◆ **Available records**
*** Begin section ***
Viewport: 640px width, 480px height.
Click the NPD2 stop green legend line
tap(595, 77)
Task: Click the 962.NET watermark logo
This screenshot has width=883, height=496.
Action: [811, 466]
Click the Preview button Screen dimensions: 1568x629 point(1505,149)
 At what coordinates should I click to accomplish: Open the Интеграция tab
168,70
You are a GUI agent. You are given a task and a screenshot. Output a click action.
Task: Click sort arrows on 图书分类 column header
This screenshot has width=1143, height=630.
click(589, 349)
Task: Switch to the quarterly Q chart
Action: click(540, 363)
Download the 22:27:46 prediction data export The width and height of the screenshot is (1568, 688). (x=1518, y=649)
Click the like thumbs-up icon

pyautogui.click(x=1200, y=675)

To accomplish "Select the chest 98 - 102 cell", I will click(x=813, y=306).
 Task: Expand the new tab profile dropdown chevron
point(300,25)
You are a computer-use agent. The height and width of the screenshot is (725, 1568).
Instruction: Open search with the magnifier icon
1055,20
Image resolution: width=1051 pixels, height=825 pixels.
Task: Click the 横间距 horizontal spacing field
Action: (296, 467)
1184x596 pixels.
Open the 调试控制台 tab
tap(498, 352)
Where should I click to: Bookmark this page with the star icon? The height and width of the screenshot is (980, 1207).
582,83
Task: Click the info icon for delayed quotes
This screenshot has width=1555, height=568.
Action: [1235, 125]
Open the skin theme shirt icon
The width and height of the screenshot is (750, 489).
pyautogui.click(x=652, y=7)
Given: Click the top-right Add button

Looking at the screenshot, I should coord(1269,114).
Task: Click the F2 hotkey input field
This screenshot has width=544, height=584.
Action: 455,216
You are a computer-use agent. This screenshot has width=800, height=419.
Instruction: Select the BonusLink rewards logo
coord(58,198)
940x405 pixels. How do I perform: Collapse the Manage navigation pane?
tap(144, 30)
*** End section ***
Wherever the word "agent" appears in a line of the data above, copy that line.

You are a GUI agent. You are given a task and a screenshot. Output a click action.
You are a computer-use agent. The height and width of the screenshot is (725, 1568).
You are a computer-use agent. This screenshot has width=800, height=419.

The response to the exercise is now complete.